4. Anak kecil, jika tiada ada yang membiayai kehidupannya, maka ada sebagian ulama yang mengatakan bahwa ia tidak diberi zakat karena ia sudah tercukupi dengan harta anak yatim, semisal ghanimah (rampasan perang). Namun, yang benar adalah ia tetap diberi zakat, melalui pemeliharanya, sebab terkadang tidak ada yang memberikan sumbangan kepada si yatim tersebut selain orang pemelihara tersebut, dan juga terkadang tidak ada pos dana yatim, sebab bapaknya adalah seorang fakir. Saya katakana: “Masalah ghanimah, telah banyak terjadi penerlantaran urusan karena penyelewengan pemerintah dalam menyalurkan ghanimah ini.
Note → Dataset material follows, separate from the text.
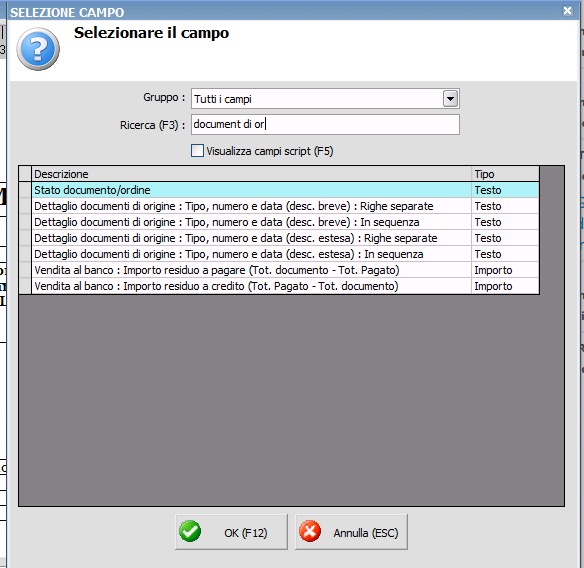The image size is (584, 568).
Task: Click the blue question mark help icon
Action: tap(38, 49)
Maka, perlu ada keputusan, yaitu bahwa boleh hukumnya memberikan sebagian ghanimah kepada yatim, kecuali jika anak yatim itu adalah dari kalangan terhormat, maka tidak diberi, meskipun ia dilarang dari menerima khumus (20 %) bagian dari ghanimah tersebut. Wallahu a’lam.